# Exercise passage

========================================================================

Facebook attempts to demystify its privacy settings, will test clearer prompts

PrivacyDinosaur

One of the biggest points of confusion among Facebook users comes with privacy settings. It’s something that Facebook as a company takes seriously, engineers and managers told reporters Tuesday.

Every day, Facebook performs 80 trillion checks to ensure that users’ content is shown only to the audiences they intended. User input is also valued highly, as Facebook runs 4,000 surveys per day in 27 languages, gauging opinion on privacy settings and changes.

But soon, users on both desktop and mobile will see clearer calls to action and options to let them know just who they’re sharing content with. One of the chief complaints the Facebook privacy team has received is when unintended recipients see content, most likely because the user has privacy set incongruently.

So what’s going to happen?

Facebook will make it more obvious who will see the content shared on both desktop on mobile.

========================================================================

# Extracted entries
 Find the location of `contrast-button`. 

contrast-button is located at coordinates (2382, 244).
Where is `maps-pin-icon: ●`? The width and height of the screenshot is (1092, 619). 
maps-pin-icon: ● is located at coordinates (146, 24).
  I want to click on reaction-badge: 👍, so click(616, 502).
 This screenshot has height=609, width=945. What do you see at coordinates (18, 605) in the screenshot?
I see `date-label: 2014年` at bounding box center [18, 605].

========================================================================

# Exercise details
What does the Facebook privacy article say from "PrivacyDinosaur" down to "going to happen?"? Write out that whole stretch word for word.

# Exercise result
PrivacyDinosaur

One of the biggest points of confusion among Facebook users comes with privacy settings. It’s something that Facebook as a company takes seriously, engineers and managers told reporters Tuesday.

Every day, Facebook performs 80 trillion checks to ensure that users’ content is shown only to the audiences they intended. User input is also valued highly, as Facebook runs 4,000 surveys per day in 27 languages, gauging opinion on privacy settings and changes.

But soon, users on both desktop and mobile will see clearer calls to action and options to let them know just who they’re sharing content with. One of the chief complaints the Facebook privacy team has received is when unintended recipients see content, most likely because the user has privacy set incongruently.

So what’s going to happen?